[Requirement] Some entries follow. Reproduce exactly the lines starting at the one with "Open the Charts" and stopping after the one with "Click the destination".
*** Opening of Supplied records ***
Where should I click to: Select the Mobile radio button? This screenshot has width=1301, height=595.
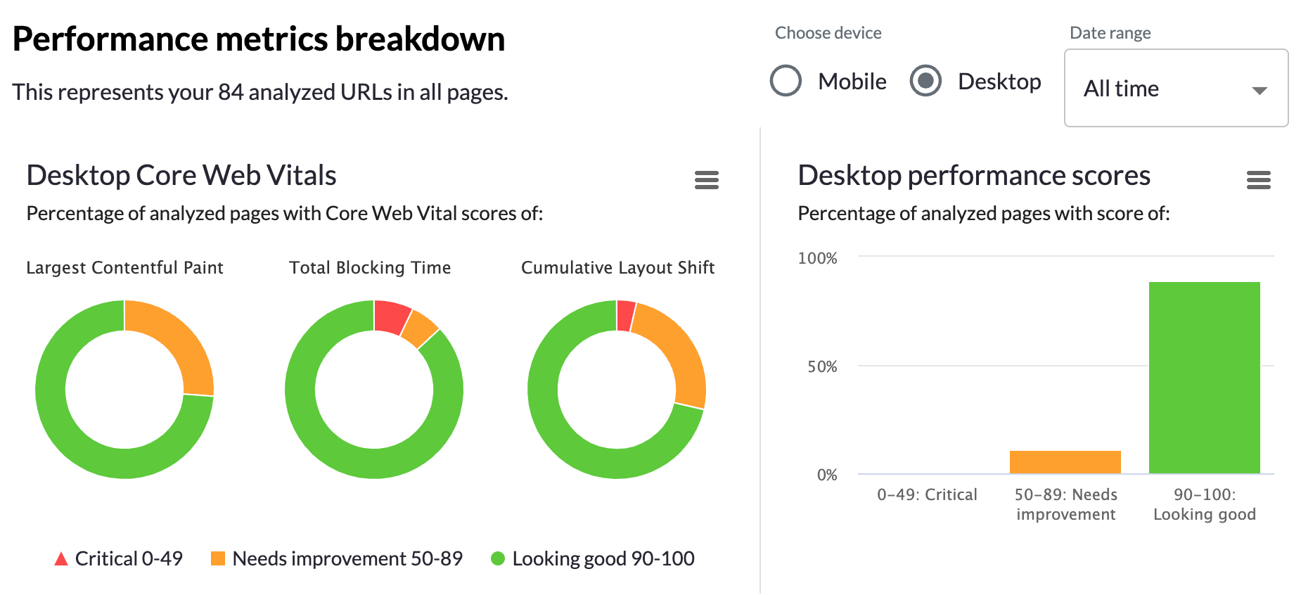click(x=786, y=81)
*** Close of Supplied records ***
*** Opening of Supplied records ***
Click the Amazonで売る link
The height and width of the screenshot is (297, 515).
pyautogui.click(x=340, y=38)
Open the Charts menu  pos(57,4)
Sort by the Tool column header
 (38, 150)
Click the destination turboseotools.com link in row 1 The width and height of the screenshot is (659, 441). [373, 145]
*** Close of Supplied records ***
[Solution to this task]
Open the Charts menu  pos(57,4)
Sort by the Tool column header
 (38, 150)
Click the destination turboseotools.com link in row 1 The width and height of the screenshot is (659, 441). [373, 145]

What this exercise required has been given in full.